Take control of back pain by trying your best to stay mobile and continue with as many of your normal activities as possible. Rest may not be much help in the early stages of the attack. Because your back is used to movement, the sooner you resume ordinary daily activities the better.
It’s OK to use pain killer as long as you don’t have a history of reaction to them and they don’t clash with any current medications. Applying heat or cold directly to the painful area may also help. You might also consider, as long as it is carried out by a qualified osteopath, physiotherapist or chiropractor. You should aim to increase your level of activity each day, even if the increases are small. It is important not to stay in the same position for too long.
Make the effort to get up regularly to stretch and move about, increasing your activities as your strength builds/
Try to stay at work and keep active as it will help you recover from the pain. If your job involves lifting, talk to management, letting them know that some task will not be possible until you recover.

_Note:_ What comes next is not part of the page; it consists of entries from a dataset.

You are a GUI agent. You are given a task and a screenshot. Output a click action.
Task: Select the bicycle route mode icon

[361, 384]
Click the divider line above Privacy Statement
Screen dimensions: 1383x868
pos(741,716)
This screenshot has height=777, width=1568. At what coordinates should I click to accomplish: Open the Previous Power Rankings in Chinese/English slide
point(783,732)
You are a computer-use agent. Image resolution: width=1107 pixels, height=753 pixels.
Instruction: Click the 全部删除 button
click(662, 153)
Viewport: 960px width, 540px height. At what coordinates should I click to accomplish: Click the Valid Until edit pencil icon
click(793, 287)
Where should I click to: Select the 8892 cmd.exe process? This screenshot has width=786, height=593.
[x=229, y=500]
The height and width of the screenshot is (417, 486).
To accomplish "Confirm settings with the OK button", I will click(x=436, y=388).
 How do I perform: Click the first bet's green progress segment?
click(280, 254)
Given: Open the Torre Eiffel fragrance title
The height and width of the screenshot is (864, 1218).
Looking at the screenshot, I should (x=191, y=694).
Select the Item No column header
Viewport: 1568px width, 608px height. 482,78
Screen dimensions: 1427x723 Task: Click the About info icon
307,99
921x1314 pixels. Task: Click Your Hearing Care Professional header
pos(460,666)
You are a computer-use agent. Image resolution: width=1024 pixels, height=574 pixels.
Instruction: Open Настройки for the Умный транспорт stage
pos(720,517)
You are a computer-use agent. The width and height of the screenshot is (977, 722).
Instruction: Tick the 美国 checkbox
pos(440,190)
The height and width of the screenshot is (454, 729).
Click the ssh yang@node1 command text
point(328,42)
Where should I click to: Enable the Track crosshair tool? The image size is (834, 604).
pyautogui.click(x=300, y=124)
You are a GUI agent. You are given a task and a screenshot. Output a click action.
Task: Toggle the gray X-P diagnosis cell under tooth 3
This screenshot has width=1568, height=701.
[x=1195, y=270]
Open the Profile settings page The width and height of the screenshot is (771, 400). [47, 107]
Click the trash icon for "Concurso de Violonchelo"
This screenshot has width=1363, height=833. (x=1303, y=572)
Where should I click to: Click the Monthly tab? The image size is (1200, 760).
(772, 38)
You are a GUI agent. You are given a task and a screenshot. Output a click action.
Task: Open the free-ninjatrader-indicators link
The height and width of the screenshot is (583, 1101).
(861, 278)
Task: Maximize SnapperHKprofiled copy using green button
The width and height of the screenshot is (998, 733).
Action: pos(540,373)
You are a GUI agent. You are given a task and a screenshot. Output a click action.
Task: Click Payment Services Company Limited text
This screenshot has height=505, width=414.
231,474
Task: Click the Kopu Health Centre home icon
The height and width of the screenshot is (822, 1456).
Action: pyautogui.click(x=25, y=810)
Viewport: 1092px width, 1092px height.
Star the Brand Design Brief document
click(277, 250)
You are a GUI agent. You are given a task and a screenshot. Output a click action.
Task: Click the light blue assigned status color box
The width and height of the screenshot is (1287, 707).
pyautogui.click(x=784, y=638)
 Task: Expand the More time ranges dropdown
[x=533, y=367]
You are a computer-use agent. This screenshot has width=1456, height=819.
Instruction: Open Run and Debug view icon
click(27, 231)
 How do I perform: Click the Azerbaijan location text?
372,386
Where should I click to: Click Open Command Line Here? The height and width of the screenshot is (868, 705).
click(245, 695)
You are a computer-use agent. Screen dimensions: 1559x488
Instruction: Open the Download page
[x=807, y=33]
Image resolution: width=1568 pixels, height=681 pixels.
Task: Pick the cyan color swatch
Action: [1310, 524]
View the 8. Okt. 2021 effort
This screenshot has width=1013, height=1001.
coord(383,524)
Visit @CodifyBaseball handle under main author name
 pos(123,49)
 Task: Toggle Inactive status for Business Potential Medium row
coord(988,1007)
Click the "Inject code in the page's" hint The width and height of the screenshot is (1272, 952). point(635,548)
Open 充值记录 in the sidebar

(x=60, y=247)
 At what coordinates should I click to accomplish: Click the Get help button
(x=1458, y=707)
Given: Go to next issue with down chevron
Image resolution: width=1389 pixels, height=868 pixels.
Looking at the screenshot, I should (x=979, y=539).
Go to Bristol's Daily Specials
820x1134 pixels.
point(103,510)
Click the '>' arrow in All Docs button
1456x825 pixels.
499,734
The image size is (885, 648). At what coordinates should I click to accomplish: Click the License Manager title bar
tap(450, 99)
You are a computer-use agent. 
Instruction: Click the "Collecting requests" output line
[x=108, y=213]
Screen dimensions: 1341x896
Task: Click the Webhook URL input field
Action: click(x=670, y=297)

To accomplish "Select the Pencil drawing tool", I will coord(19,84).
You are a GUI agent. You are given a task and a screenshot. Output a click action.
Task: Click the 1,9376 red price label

If the pain is severe and you are actually off work, you should still make the effort to carry out as many daily activities as you feel you can handle.
Avoid repetitive movements, keep changing your activities and your position and think positive remind yourself that this pain will go away and you will feel normal again.
SUPPORT YOUR BACK
A huge percentage of back injuries are suffered by office workers who simply sit in the wrong position and arrange their desk incorrectly. Back pain can be minimised by adjusting your chair to ensure your lower back is properly supported. Chairs can easily be adjusted to change the height, back position and tilt allowing you to have your knees level with your hips.
Your chair height should be adjusted so that operating the keyboard is possible with oyur wrist and forearms straight. Your feet should be flat on the floor or on a footrest if this is not possible and it’s important not to cross your legs as this can cause posture problems.
Your computer screen should be right in front of you not at an angle and should be at about an arm’s length away with the top of the screen at eye level. When a screen is too low or too high, you’ll be constantly bending your neck which can cause neck pain.